Ie; Prove to me you have not used google.com today. Logs and caches dont mean anything, anyone could delete google references in them. Just because google's logs dont show your IP doesn't mean you didnt use a proxy or anonymizer, etc..

Re:And this is interesting how? (2, Insightful)

MBAFK (769131) | more than 10 years ago | (#10013858)

From the article: "Many UK ISPs already close 'spamvertised' websites under their terms of service", the same way you have apparently been doing it, so no they aren't 'just catching on'.

Also from the article: "The new BCP (Best Current Practice) will raise the baseline, making the worldwide acceptable minimum standard tougher. We will be working to spread this standard beyond the UK and asking for support from the UK government at WSIS"

This is the interesting bit - I seems like a step in the right direction. If enough ISPs band together like this it will be increasingly difficult (sure not impossible - but harder) for ISPs to offer shelter to spam outlets.

Third-partying (3, Funny)

Anonymous Coward | more than 10 years ago | (#10013560)

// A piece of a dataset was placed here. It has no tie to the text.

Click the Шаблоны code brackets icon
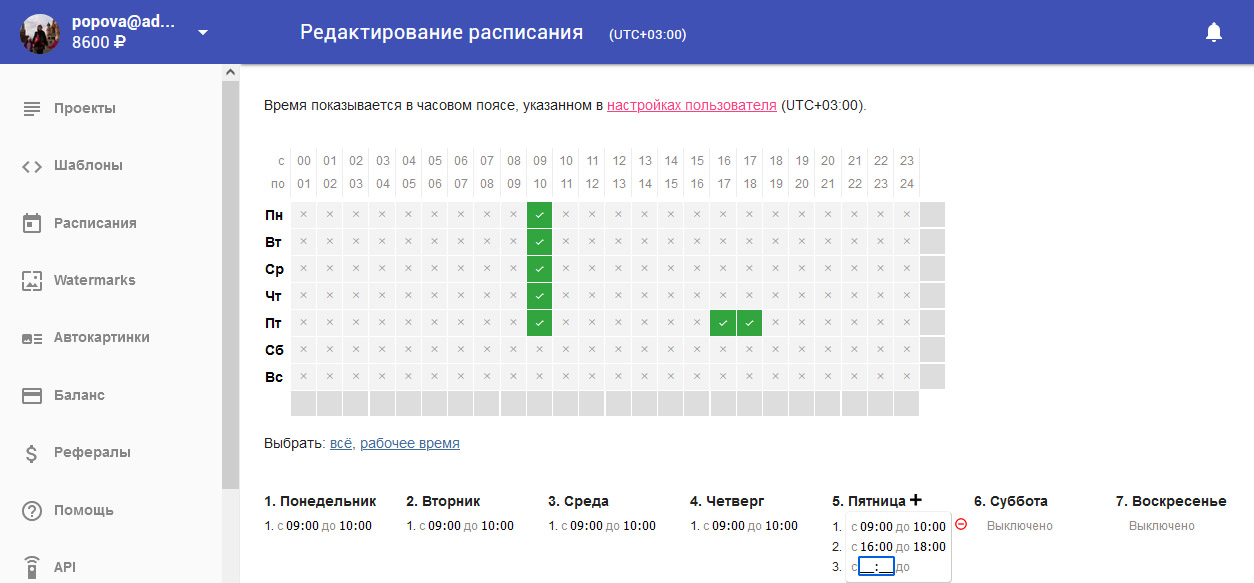This screenshot has height=583, width=1254. (32, 166)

1. Start up competitor to /.

2. Send out spam promoting /.

3. See /. shut down.

4. Profit!!!!

Re:Third-partying (5, Funny)

jonbryce (703250) | more than 10 years ago | (#10013912)

1. Start up competitor to /.

2. Send out spam promoting /.

3. See /. shut down.

4. Have your site DOSed by a hoard of angry slashdotters

5. Bankruptcy

Shut down your competitors (-1, Redundant)

Falrick (528) | more than 10 years ago | (#10013561)

Sounds like a neat way to shut down your competitors site.

Hey, you guys are selling WAY more than we are, I think that I'll hire someone to send out spam on your behalf.

Good idea, but... (1, Interesting)

Anonymous Coward | more than 10 years ago | (#10013564)

what will just happen is that these fine folks (cough) will just move elsewhere. It's not like they haven't done it already.
Since there is apparently less than 100 people worldwide responsble for sending out the spam, just find them and shoot say, half of them as a warning to others.

This will only be marginally effective... (5, Interesting)

datastalker (775227) | more than 10 years ago | (#10013571)

...as they're likely to have the same kind of site hosted in multiple places to avoid this problem. :( At best, it will drive up the costs of maintaining said sites, but those costs aren't that high to begin with.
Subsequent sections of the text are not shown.